Wednesday the PDR got underway in earnest. The morning and afternoon sessions were for advanced coaches. Coach Blauer took us through some multiple assailants and counter-knife concepts, and Jason, along with Cliff Byerly, the lead instructor for BTS's military and LEO courses, helped shore up a lot of our fundamental drills. (As long as I'm giving shout-outs: Travis White and Dom Rodrigues, two other members of the Mobile Training Team, offered a lot of great feedback as well--and a few choice comments about guys from Boston...).
Wednesday night, the new coach candidates showed up. It was a pretty impressive group--all told, seven different countries were represented there, with people from military, LEO, and martial arts backgrounds. From Wednesday through Friday night is a bit of a blur; PDR sessions are always intense, and I felt the intensity more this time because of the added coaching responsibilities I was given. As I keep returning to these courses, I've found myself more and more conscious of how different coaches teach and move people through the drills, and I spent a lot of this course focusing on the pedagogy as much as the content. Coach Blauer and all of the MTT were really helpful in this regard, offering positive feedback coupled with sound advice about how to improve my teaching.
Which, for me, highlights one of the things I really love about the PDR (and dovetails into part of last night's conversation). The PDR program is one of the few programs I've experienced where coaches are actually taught how to coach. A lot of martial arts will teach you how to perform the art, but there is often a false correlation made between being able to DO the art, and being able to TEACH the art.

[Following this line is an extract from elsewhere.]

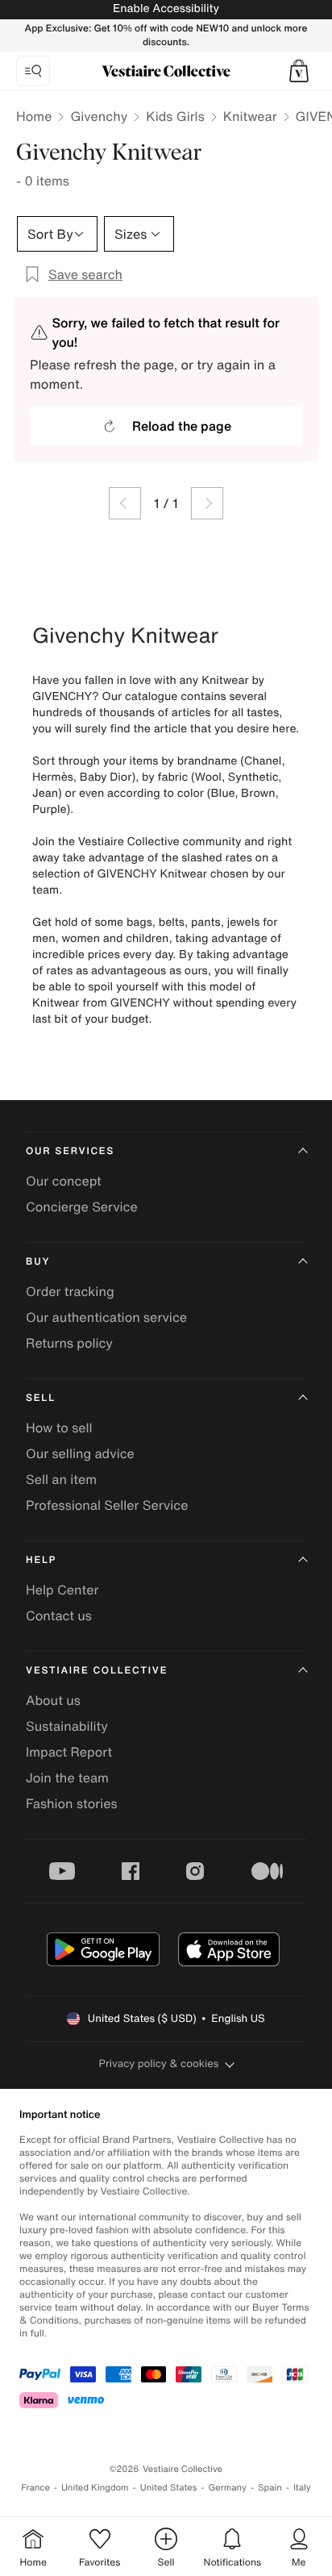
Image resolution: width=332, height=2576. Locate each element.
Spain (270, 2488)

In addition to the extra teaching responsibilities, I also had the honor of being part of the team that put together the final High Gear demos for the new coaches at the end of the courses. Sadly, the only videos available are on Facebook, so if you're not connected to me on there, I'm not sure how to show them to you.
Saturday and Sunday were the Combatives Camp, which packed almost 100 people into The Pit Vegas/Sin City Crossfit. In addition to getting to watch how Coach Blauer presented some of the material to an end-user audience, I also had the opportunity to do a lot more coaching throughout the camp. Again, a very cool experience.
More name dropping, but with a point. PDR Coach Allesandro Padovani and I ended up taking the "martial arts" group of participants when the camp divided up into training units. Among the people in that group turned out to be Bill Kipp, the man behind FAST Defense, and Richard Norton. Yeah, that Richard Norton.
Why the name drop? Because both Bill and Richard are incredibly accomplished instructors. Either one of them could have approached the course with attitude, could have ignore Ale and I in favor of chatting up Coach Blauer on the sidelines, or dismissed us because we weren't the man in charge. They didn't. They were friendly, approachable, asked questions, and were genuinely curious to expand their knowledge. If I hadn't known who they were, I would have never guessed that either of them was "someone special" in the field. They were just cool, humble guys, who were a blast to work with. I wish I'd had more time to chat with both of them.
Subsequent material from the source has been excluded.